Neuer Ausschaltmechanismus für Schalterproteine entdeckt

24.07.2019 - Deutschland

Jahrzehntelang haben Forscher debattiert, welcher von zwei Mechanismen Schalterproteine ausschaltet. Nun kommt ein drittes Szenario ins Spiel.

Einen neuen Mechanismus, mit dem Schalterproteine abgeschaltet werden können, haben Forscher der Ruhr-Universität Bochum und der schwedischen Universität in Uppsala entdeckt. Schalterproteine wie das Ras-Protein regulieren viele Prozesse im Körper und sind am Entstehen von Krankheiten wie Krebs beteiligt. Die Forscher um Prof. Dr.
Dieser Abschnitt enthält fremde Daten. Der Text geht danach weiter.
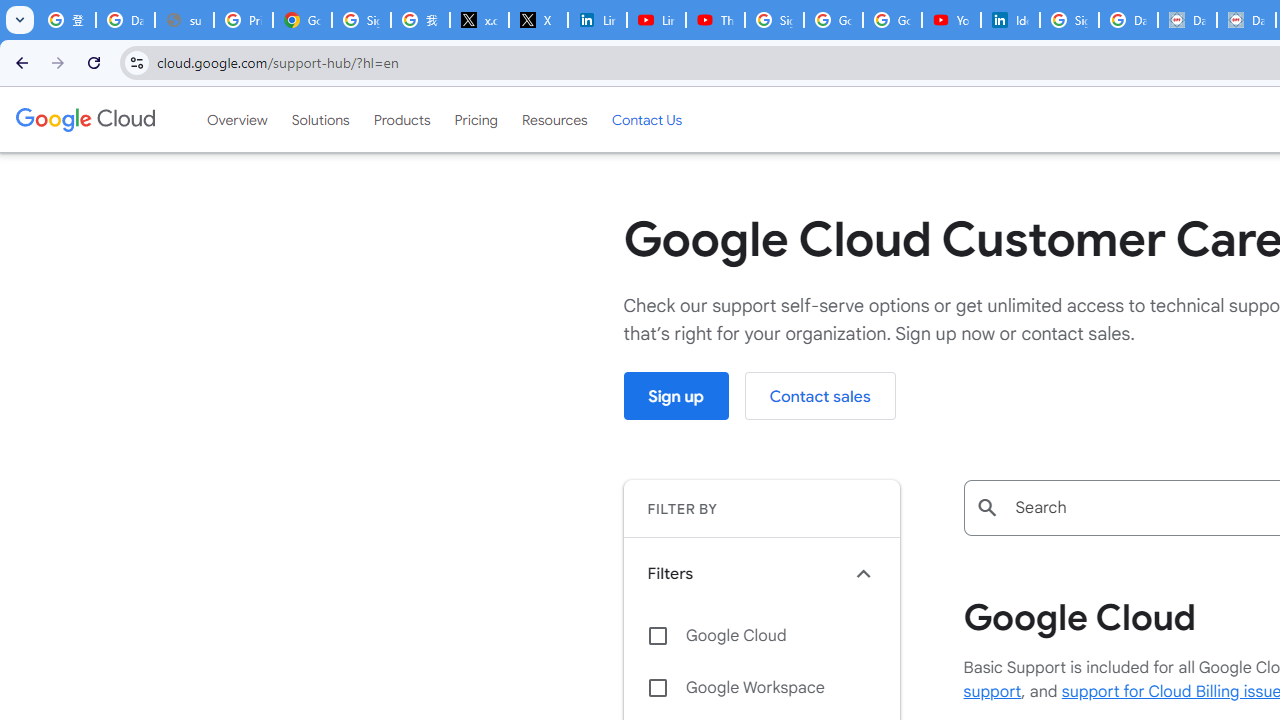 The width and height of the screenshot is (1280, 720). Describe the element at coordinates (538, 20) in the screenshot. I see `'X'` at that location. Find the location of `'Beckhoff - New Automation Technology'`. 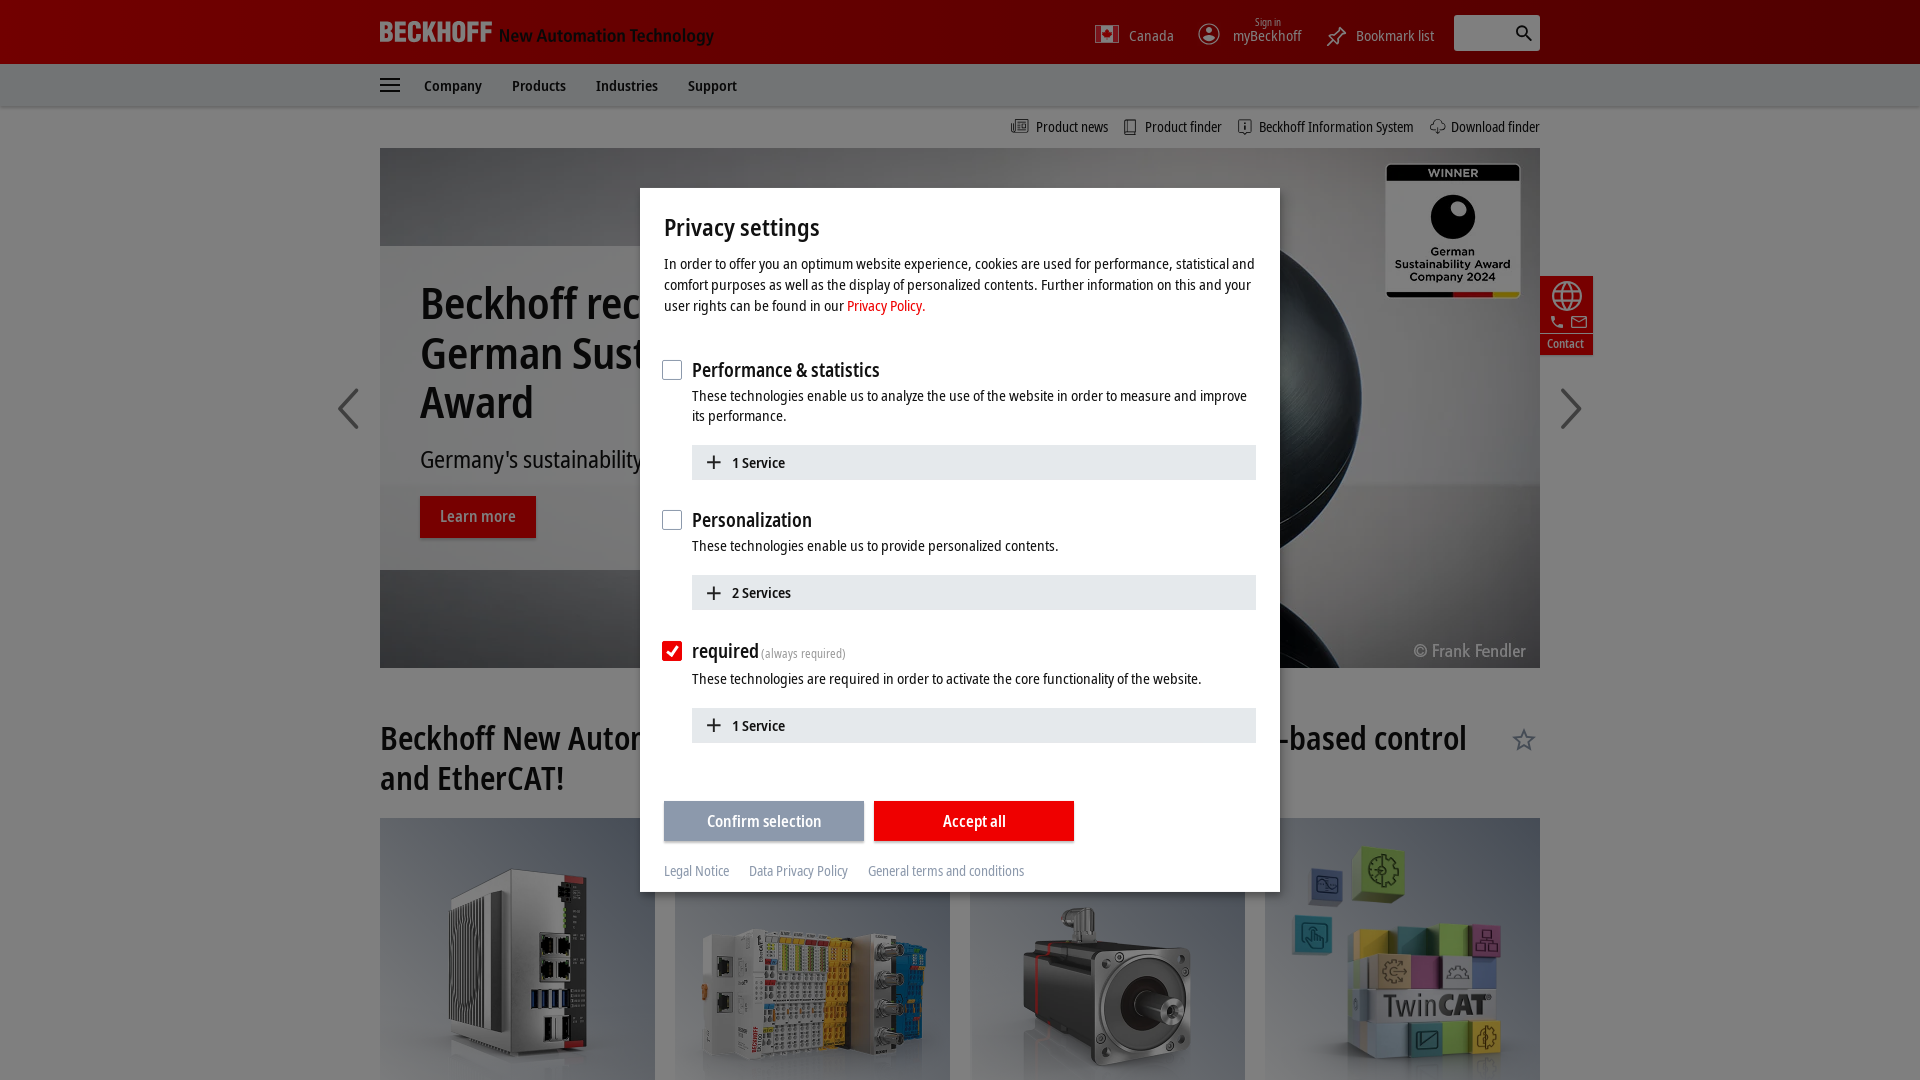

'Beckhoff - New Automation Technology' is located at coordinates (547, 31).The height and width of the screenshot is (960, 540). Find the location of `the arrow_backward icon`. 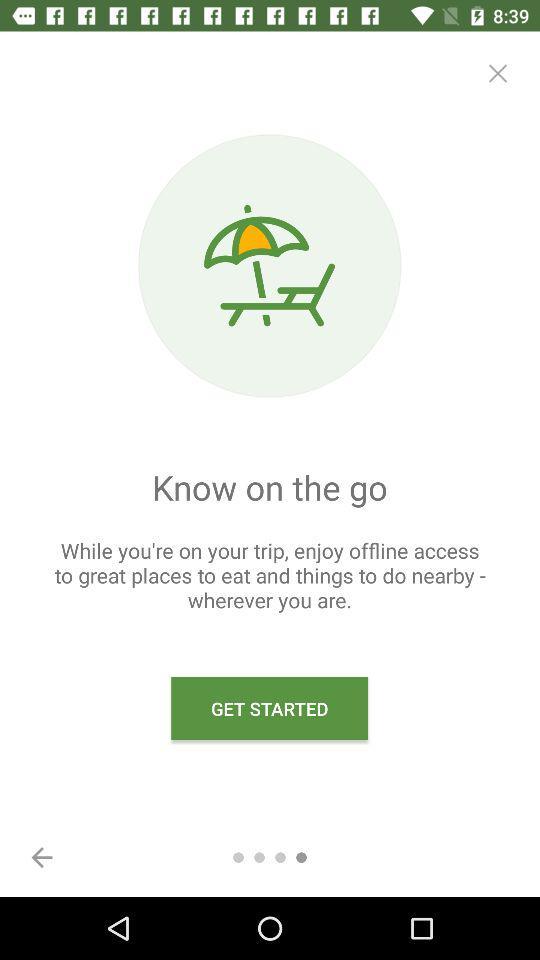

the arrow_backward icon is located at coordinates (42, 856).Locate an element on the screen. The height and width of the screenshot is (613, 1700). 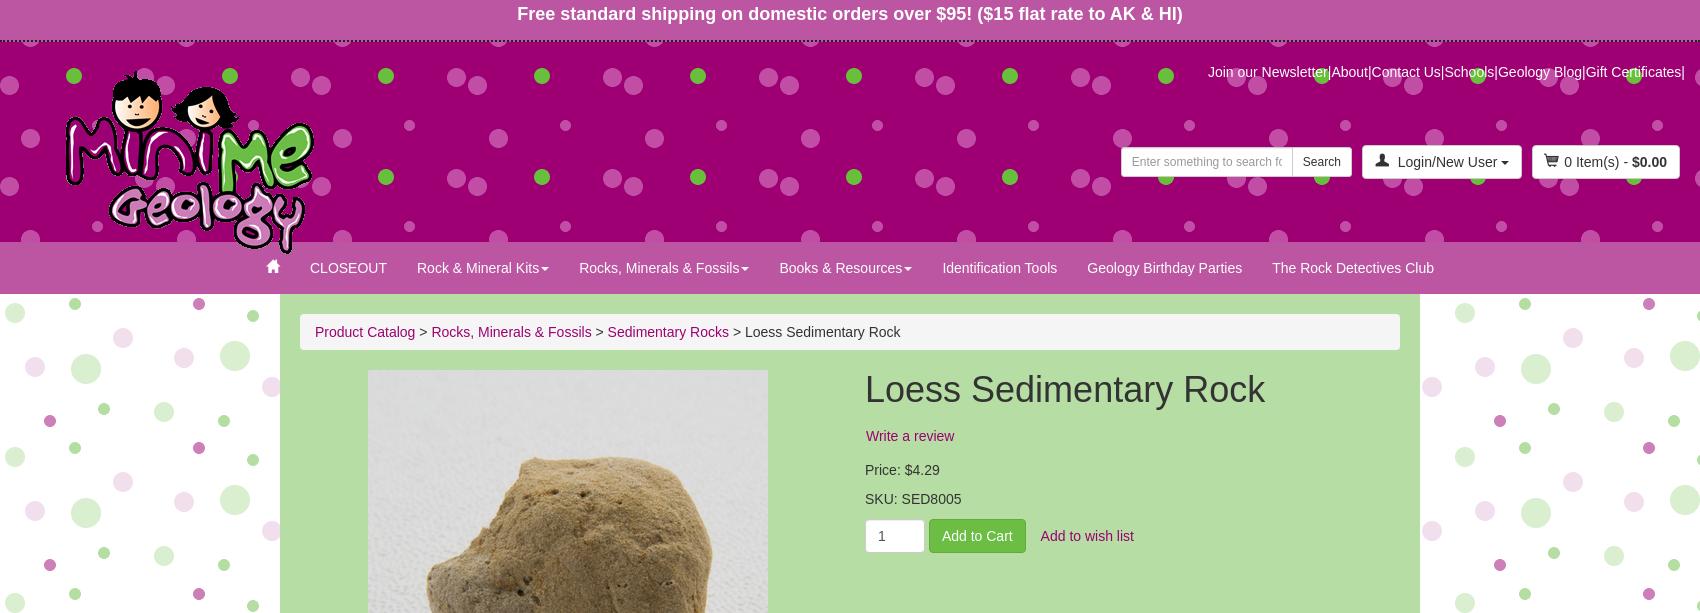
'$0.00' is located at coordinates (1648, 159). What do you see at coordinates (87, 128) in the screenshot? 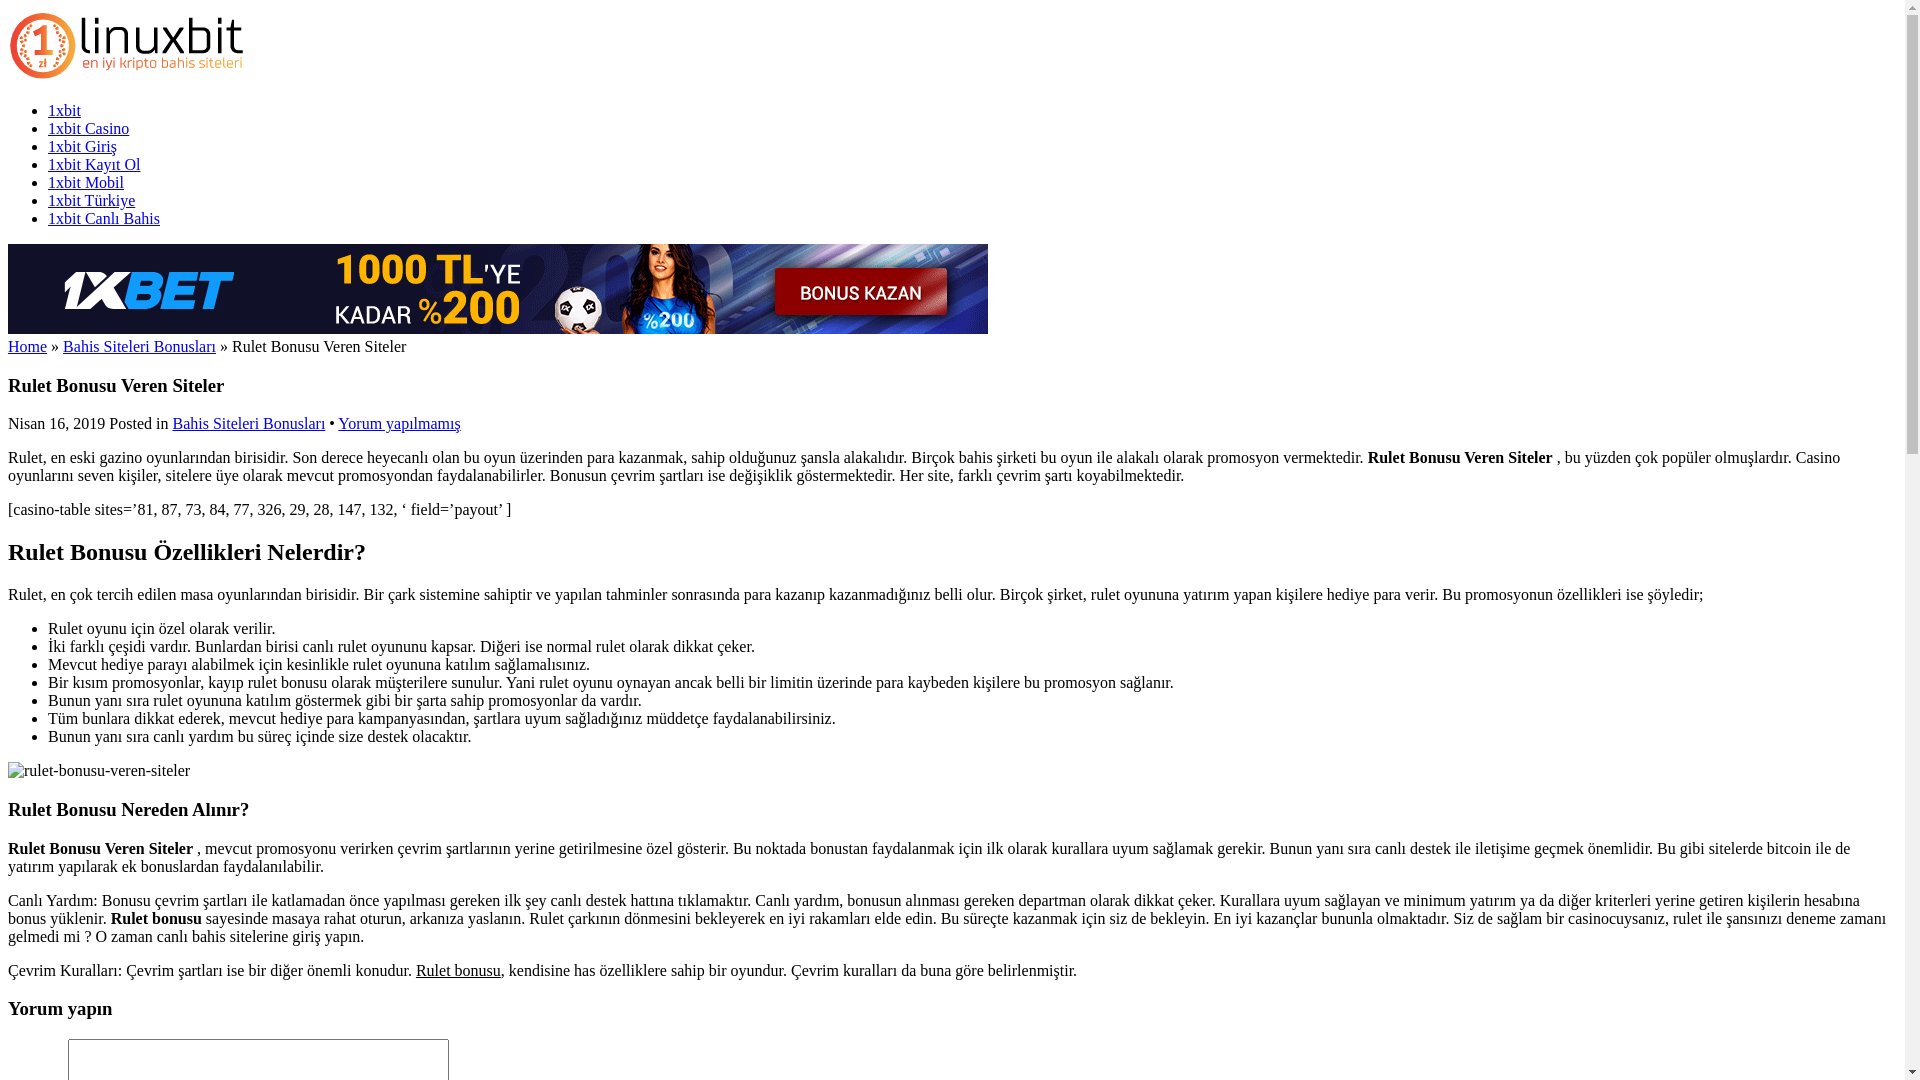
I see `'1xbit Casino'` at bounding box center [87, 128].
Klaus Gerwert und Dr. Till Rudack vom Bochumer Lehrstuhl für Biophysik berichten über den neu entdeckten Mechanismus im Journal of the American Chemical Society.

© RUB, Kramer

Klaus Gerwert, Till Rudack und Carsten Kötting (von links) forschen schon seit Jahren an Schalterproteinen, zu denen auch das hier gezeigte Ras-Protein gehört.

Extrem beschleunigte Reaktionen

Für das Ausschalten vieler Schalterproteine ist das Molekül GTP entscheidend, das an die Proteine gebunden ist. Wird durch eine chemische Reaktion eine der drei Phosphatgruppen von GTP abgespalten, schaltet das Protein auf "aus", was sich auf zelluläre Prozesse auswirkt. "Die Proteine sind dabei extrem effizient und schaffen es, Reaktionen, die normalerweise Milliarden von Jahren dauern können, innerhalb von Sekundenbruchteilen ablaufen zu lassen", sagt Klaus Gerwert.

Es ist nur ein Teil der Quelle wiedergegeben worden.